(Beginning of Records for this task)

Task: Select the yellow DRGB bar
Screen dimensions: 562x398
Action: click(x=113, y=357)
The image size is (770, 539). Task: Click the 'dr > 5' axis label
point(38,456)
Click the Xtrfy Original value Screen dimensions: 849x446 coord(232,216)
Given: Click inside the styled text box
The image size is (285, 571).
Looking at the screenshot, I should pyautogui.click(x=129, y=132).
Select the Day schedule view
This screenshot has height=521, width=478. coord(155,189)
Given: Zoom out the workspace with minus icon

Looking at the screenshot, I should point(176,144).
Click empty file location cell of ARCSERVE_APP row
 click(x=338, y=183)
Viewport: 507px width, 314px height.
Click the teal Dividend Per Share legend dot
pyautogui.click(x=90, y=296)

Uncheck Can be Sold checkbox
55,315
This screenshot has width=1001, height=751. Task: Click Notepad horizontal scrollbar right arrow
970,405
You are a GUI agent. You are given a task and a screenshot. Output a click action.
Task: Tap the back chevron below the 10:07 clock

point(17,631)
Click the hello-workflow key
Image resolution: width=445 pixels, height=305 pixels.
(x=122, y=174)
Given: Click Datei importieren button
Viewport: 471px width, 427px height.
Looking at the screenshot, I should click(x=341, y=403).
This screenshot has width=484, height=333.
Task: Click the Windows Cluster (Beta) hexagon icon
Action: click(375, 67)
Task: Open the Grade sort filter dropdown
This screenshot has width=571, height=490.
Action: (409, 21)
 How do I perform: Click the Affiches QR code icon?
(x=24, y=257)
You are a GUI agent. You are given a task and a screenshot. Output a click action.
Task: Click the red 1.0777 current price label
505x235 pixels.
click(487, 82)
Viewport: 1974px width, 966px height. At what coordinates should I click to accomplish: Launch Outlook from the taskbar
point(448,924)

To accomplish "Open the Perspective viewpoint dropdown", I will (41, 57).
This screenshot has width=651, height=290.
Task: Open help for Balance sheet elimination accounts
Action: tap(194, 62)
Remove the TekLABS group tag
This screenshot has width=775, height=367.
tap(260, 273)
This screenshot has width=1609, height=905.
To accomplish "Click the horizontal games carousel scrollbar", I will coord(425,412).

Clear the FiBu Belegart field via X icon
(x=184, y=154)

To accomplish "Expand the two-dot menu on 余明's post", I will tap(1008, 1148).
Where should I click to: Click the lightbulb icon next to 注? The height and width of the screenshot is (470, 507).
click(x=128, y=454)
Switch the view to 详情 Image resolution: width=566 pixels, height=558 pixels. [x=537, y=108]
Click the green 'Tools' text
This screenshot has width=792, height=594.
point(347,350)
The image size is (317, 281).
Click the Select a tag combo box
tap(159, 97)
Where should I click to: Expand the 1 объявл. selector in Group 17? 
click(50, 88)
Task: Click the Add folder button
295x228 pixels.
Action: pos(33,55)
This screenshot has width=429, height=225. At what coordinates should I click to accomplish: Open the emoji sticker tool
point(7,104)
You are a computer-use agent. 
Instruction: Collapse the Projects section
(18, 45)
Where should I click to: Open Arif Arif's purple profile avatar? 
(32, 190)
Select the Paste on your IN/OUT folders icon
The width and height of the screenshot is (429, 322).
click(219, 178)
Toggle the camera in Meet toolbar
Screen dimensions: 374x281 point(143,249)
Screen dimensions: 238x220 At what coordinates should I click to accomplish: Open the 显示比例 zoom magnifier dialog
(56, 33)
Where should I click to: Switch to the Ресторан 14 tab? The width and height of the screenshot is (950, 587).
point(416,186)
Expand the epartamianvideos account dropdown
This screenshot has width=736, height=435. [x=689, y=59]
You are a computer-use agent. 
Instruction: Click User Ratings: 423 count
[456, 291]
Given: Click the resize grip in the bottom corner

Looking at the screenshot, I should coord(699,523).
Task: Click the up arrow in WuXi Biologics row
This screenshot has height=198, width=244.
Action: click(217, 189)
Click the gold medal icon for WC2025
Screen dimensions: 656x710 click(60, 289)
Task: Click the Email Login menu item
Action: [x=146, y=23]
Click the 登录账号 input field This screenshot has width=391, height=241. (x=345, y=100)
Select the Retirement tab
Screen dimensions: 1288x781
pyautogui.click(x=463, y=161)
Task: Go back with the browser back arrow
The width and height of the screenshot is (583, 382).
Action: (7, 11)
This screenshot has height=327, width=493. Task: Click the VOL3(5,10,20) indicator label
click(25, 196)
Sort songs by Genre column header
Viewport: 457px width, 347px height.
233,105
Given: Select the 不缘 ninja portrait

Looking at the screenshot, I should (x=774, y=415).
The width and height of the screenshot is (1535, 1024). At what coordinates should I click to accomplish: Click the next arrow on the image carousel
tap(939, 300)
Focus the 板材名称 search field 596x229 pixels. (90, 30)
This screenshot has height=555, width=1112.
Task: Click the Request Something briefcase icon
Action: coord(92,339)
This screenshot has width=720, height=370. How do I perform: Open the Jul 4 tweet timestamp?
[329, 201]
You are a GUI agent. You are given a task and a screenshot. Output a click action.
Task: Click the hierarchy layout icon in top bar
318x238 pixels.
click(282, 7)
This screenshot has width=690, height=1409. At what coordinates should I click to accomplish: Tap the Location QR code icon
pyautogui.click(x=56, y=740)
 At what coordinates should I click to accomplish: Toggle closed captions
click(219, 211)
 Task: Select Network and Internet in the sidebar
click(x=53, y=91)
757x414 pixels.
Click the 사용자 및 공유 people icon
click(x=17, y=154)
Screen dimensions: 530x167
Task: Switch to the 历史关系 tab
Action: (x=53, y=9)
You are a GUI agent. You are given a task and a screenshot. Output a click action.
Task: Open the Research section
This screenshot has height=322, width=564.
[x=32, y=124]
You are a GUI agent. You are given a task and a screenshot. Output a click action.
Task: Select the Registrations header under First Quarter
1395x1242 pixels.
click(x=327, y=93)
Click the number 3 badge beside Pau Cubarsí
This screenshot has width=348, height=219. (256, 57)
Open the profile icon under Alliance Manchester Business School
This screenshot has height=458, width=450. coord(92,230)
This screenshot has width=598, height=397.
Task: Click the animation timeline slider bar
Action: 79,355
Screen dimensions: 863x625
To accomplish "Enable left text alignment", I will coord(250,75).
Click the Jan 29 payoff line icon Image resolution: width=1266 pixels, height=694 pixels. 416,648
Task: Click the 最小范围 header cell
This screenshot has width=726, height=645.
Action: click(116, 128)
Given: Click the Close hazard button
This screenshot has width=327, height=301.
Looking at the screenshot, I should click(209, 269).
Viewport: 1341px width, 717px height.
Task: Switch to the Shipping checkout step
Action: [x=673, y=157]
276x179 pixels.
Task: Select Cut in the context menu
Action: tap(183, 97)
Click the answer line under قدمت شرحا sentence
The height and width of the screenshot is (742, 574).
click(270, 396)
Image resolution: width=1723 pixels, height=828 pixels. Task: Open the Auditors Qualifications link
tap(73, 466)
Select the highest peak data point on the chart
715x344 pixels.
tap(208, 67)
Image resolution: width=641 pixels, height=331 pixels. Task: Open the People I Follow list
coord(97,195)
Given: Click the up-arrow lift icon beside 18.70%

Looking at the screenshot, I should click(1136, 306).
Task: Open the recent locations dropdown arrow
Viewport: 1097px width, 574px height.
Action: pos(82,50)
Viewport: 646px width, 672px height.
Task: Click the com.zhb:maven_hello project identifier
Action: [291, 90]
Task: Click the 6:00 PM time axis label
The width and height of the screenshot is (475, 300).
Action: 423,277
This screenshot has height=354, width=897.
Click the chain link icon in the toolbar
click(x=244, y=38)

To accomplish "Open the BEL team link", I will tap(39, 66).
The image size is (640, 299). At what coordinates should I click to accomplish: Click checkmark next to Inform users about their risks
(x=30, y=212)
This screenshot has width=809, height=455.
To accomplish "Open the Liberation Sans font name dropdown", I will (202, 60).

(End of Records for this task)

Could you return every record above exactly as written?

• Completed exercise
Task: Select the yellow DRGB bar
Screen dimensions: 562x398
Action: click(x=113, y=357)
The image size is (770, 539). Task: Click the 'dr > 5' axis label
point(38,456)
Click the Xtrfy Original value Screen dimensions: 849x446 coord(232,216)
Given: Click inside the styled text box
The image size is (285, 571).
Looking at the screenshot, I should pyautogui.click(x=129, y=132).
Select the Day schedule view
This screenshot has height=521, width=478. coord(155,189)
Given: Zoom out the workspace with minus icon

Looking at the screenshot, I should point(176,144).
Click empty file location cell of ARCSERVE_APP row
 click(x=338, y=183)
Viewport: 507px width, 314px height.
Click the teal Dividend Per Share legend dot
pyautogui.click(x=90, y=296)

Uncheck Can be Sold checkbox
55,315
This screenshot has width=1001, height=751. Task: Click Notepad horizontal scrollbar right arrow
970,405
You are a GUI agent. You are given a task and a screenshot. Output a click action.
Task: Tap the back chevron below the 10:07 clock

point(17,631)
Click the hello-workflow key
Image resolution: width=445 pixels, height=305 pixels.
(x=122, y=174)
Given: Click Datei importieren button
Viewport: 471px width, 427px height.
Looking at the screenshot, I should click(x=341, y=403).
This screenshot has width=484, height=333.
Task: Click the Windows Cluster (Beta) hexagon icon
Action: click(375, 67)
Task: Open the Grade sort filter dropdown
This screenshot has width=571, height=490.
Action: (409, 21)
 How do I perform: Click the Affiches QR code icon?
(x=24, y=257)
You are a GUI agent. You are given a task and a screenshot. Output a click action.
Task: Click the red 1.0777 current price label
505x235 pixels.
click(487, 82)
Viewport: 1974px width, 966px height. At what coordinates should I click to accomplish: Launch Outlook from the taskbar
point(448,924)

To accomplish "Open the Perspective viewpoint dropdown", I will (41, 57).
This screenshot has width=651, height=290.
Task: Open help for Balance sheet elimination accounts
Action: tap(194, 62)
Remove the TekLABS group tag
This screenshot has width=775, height=367.
tap(260, 273)
This screenshot has width=1609, height=905.
To accomplish "Click the horizontal games carousel scrollbar", I will coord(425,412).

Clear the FiBu Belegart field via X icon
(x=184, y=154)

To accomplish "Expand the two-dot menu on 余明's post", I will tap(1008, 1148).
Where should I click to: Click the lightbulb icon next to 注? The height and width of the screenshot is (470, 507).
click(x=128, y=454)
Switch the view to 详情 Image resolution: width=566 pixels, height=558 pixels. [x=537, y=108]
Click the green 'Tools' text
This screenshot has width=792, height=594.
point(347,350)
The image size is (317, 281).
Click the Select a tag combo box
tap(159, 97)
Where should I click to: Expand the 1 объявл. selector in Group 17? 
click(50, 88)
Task: Click the Add folder button
295x228 pixels.
Action: pos(33,55)
This screenshot has width=429, height=225. At what coordinates should I click to accomplish: Open the emoji sticker tool
point(7,104)
You are a computer-use agent. 
Instruction: Collapse the Projects section
(18, 45)
Where should I click to: Open Arif Arif's purple profile avatar? 
(32, 190)
Select the Paste on your IN/OUT folders icon
The width and height of the screenshot is (429, 322).
click(219, 178)
Toggle the camera in Meet toolbar
Screen dimensions: 374x281 point(143,249)
Screen dimensions: 238x220 At what coordinates should I click to accomplish: Open the 显示比例 zoom magnifier dialog
(56, 33)
Where should I click to: Switch to the Ресторан 14 tab? The width and height of the screenshot is (950, 587).
point(416,186)
Expand the epartamianvideos account dropdown
This screenshot has width=736, height=435. [x=689, y=59]
You are a computer-use agent. 
Instruction: Click User Ratings: 423 count
[456, 291]
Given: Click the resize grip in the bottom corner

Looking at the screenshot, I should coord(699,523).
Task: Click the up arrow in WuXi Biologics row
This screenshot has height=198, width=244.
Action: click(217, 189)
Click the gold medal icon for WC2025
Screen dimensions: 656x710 click(60, 289)
Task: Click the Email Login menu item
Action: [x=146, y=23]
Click the 登录账号 input field This screenshot has width=391, height=241. (x=345, y=100)
Select the Retirement tab
Screen dimensions: 1288x781
pyautogui.click(x=463, y=161)
Task: Go back with the browser back arrow
The width and height of the screenshot is (583, 382).
Action: (7, 11)
This screenshot has height=327, width=493. Task: Click the VOL3(5,10,20) indicator label
click(25, 196)
Sort songs by Genre column header
Viewport: 457px width, 347px height.
233,105
Given: Select the 不缘 ninja portrait

Looking at the screenshot, I should (x=774, y=415).
The width and height of the screenshot is (1535, 1024). At what coordinates should I click to accomplish: Click the next arrow on the image carousel
tap(939, 300)
Focus the 板材名称 search field 596x229 pixels. (90, 30)
This screenshot has height=555, width=1112.
Task: Click the Request Something briefcase icon
Action: coord(92,339)
This screenshot has width=720, height=370. How do I perform: Open the Jul 4 tweet timestamp?
[329, 201]
You are a GUI agent. You are given a task and a screenshot. Output a click action.
Task: Click the hierarchy layout icon in top bar
318x238 pixels.
click(282, 7)
This screenshot has width=690, height=1409. At what coordinates should I click to accomplish: Tap the Location QR code icon
pyautogui.click(x=56, y=740)
 At what coordinates should I click to accomplish: Toggle closed captions
click(219, 211)
 Task: Select Network and Internet in the sidebar
click(x=53, y=91)
757x414 pixels.
Click the 사용자 및 공유 people icon
click(x=17, y=154)
Screen dimensions: 530x167
Task: Switch to the 历史关系 tab
Action: (x=53, y=9)
You are a GUI agent. You are given a task and a screenshot. Output a click action.
Task: Open the Research section
This screenshot has height=322, width=564.
[x=32, y=124]
You are a GUI agent. You are given a task and a screenshot. Output a click action.
Task: Select the Registrations header under First Quarter
1395x1242 pixels.
click(x=327, y=93)
Click the number 3 badge beside Pau Cubarsí
This screenshot has width=348, height=219. (256, 57)
Open the profile icon under Alliance Manchester Business School
This screenshot has height=458, width=450. coord(92,230)
This screenshot has width=598, height=397.
Task: Click the animation timeline slider bar
Action: 79,355
Screen dimensions: 863x625
To accomplish "Enable left text alignment", I will coord(250,75).
Click the Jan 29 payoff line icon Image resolution: width=1266 pixels, height=694 pixels. 416,648
Task: Click the 最小范围 header cell
This screenshot has width=726, height=645.
Action: click(116, 128)
Given: Click the Close hazard button
This screenshot has width=327, height=301.
Looking at the screenshot, I should click(209, 269).
Viewport: 1341px width, 717px height.
Task: Switch to the Shipping checkout step
Action: [x=673, y=157]
276x179 pixels.
Task: Select Cut in the context menu
Action: tap(183, 97)
Click the answer line under قدمت شرحا sentence
The height and width of the screenshot is (742, 574).
click(270, 396)
Image resolution: width=1723 pixels, height=828 pixels. Task: Open the Auditors Qualifications link
tap(73, 466)
Select the highest peak data point on the chart
715x344 pixels.
tap(208, 67)
Image resolution: width=641 pixels, height=331 pixels. Task: Open the People I Follow list
coord(97,195)
Given: Click the up-arrow lift icon beside 18.70%

Looking at the screenshot, I should click(1136, 306).
Task: Open the recent locations dropdown arrow
Viewport: 1097px width, 574px height.
Action: pos(82,50)
Viewport: 646px width, 672px height.
Task: Click the com.zhb:maven_hello project identifier
Action: [291, 90]
Task: Click the 6:00 PM time axis label
The width and height of the screenshot is (475, 300).
Action: 423,277
This screenshot has height=354, width=897.
Click the chain link icon in the toolbar
click(x=244, y=38)

To accomplish "Open the BEL team link", I will tap(39, 66).
The image size is (640, 299). At what coordinates should I click to accomplish: Click checkmark next to Inform users about their risks
(x=30, y=212)
This screenshot has width=809, height=455.
To accomplish "Open the Liberation Sans font name dropdown", I will (202, 60).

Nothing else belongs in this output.